REQUIRED WORK: Leave out every picture, and output exactly the lines from the line containing "Task: Click the chevron" through the last line of the data.

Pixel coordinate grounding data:
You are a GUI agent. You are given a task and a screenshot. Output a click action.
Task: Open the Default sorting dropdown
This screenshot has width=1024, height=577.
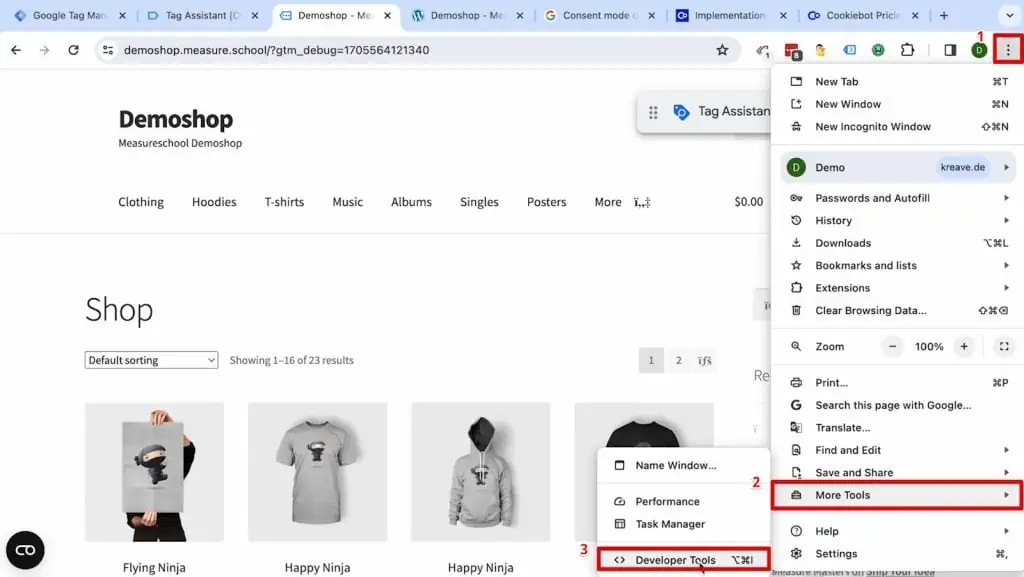(x=150, y=359)
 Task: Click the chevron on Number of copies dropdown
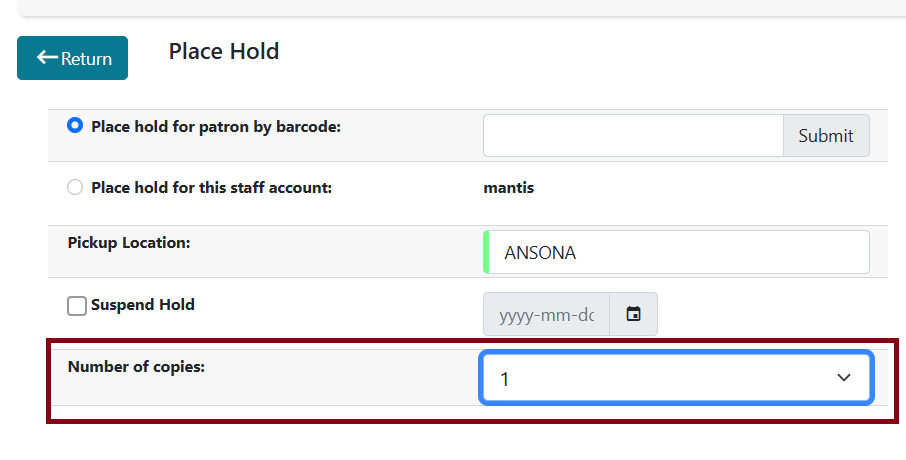click(843, 378)
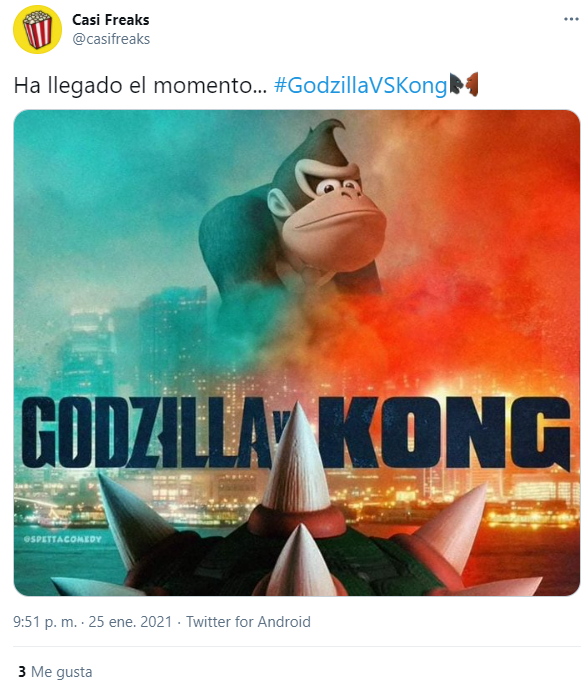Click the 9:51 p. m. tweet timestamp
Screen dimensions: 587x684
tap(45, 622)
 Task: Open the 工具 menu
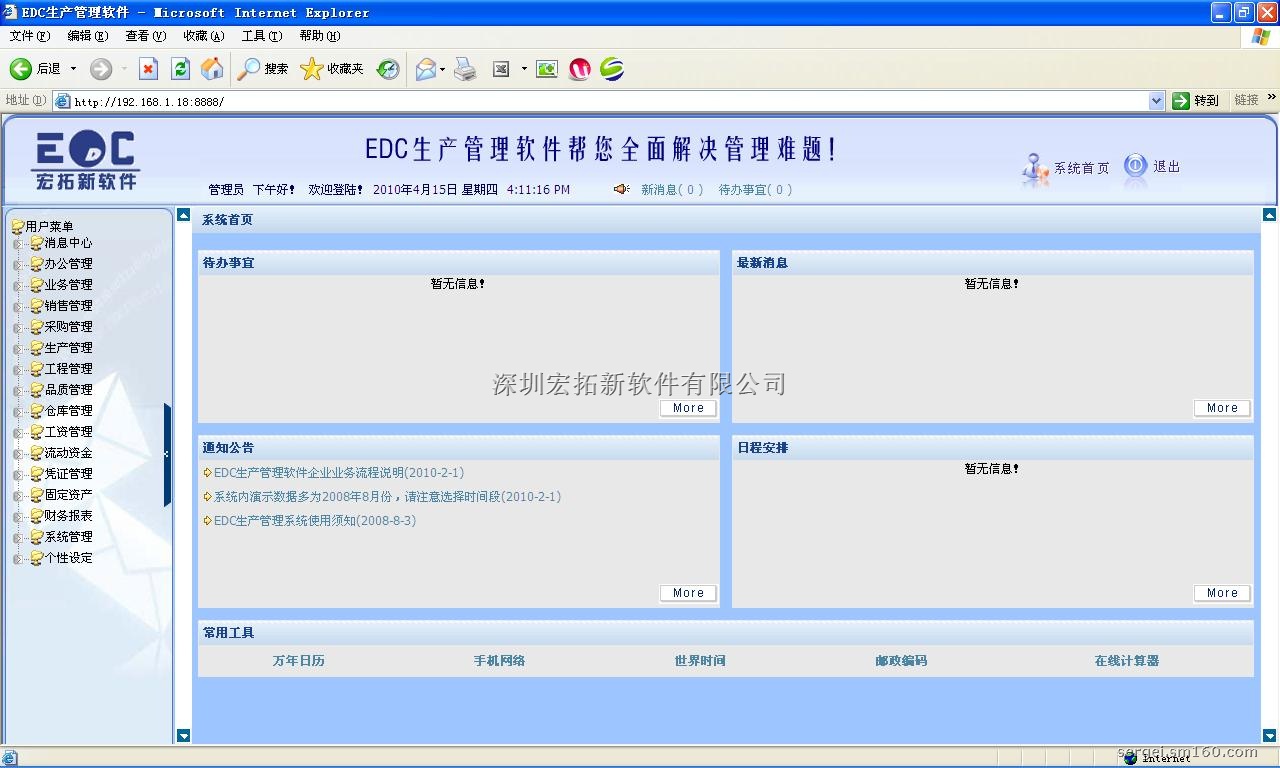click(261, 36)
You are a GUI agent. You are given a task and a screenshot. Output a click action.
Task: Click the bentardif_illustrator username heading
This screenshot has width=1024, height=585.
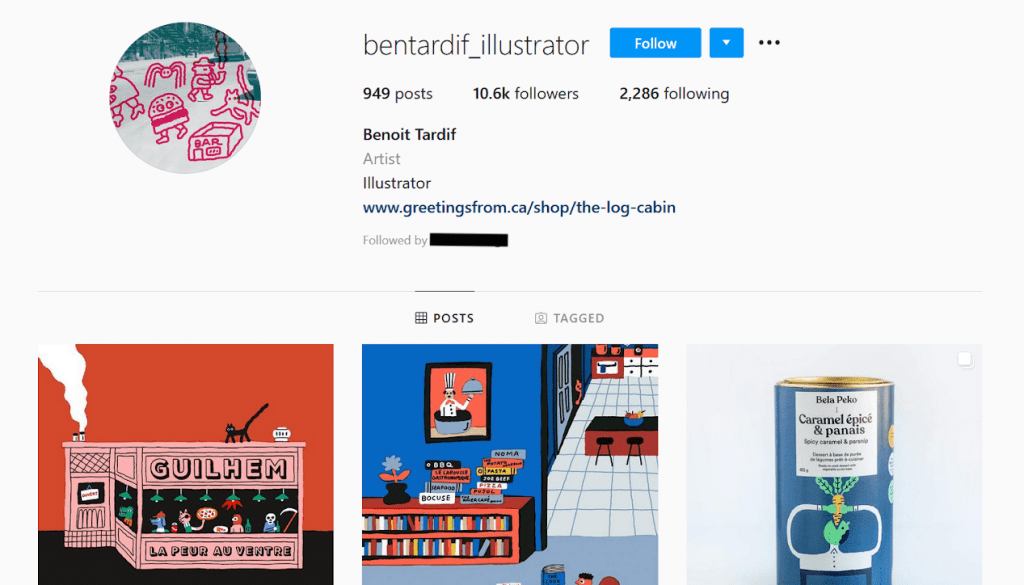tap(476, 44)
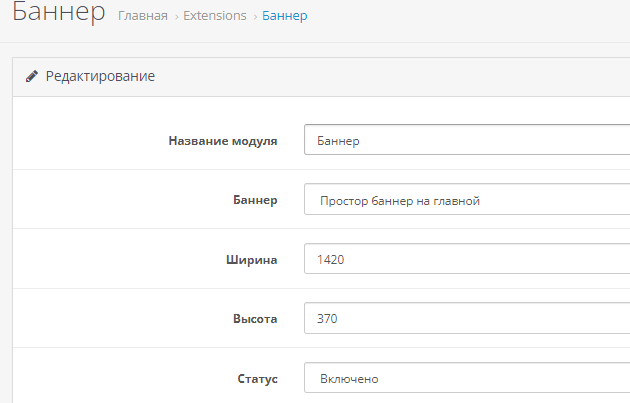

RESPONSE BELOW:
 Task: Click the chevron on Number of copies dropdown
click(843, 378)
Click the 9:51 p. m. tweet timestamp
Screen dimensions: 587x684
tap(45, 622)
 Task: Open the 工具 menu
click(261, 36)
You are a GUI agent. You are given a task and a screenshot. Output a click action.
Task: Click the bentardif_illustrator username heading
This screenshot has width=1024, height=585.
tap(476, 44)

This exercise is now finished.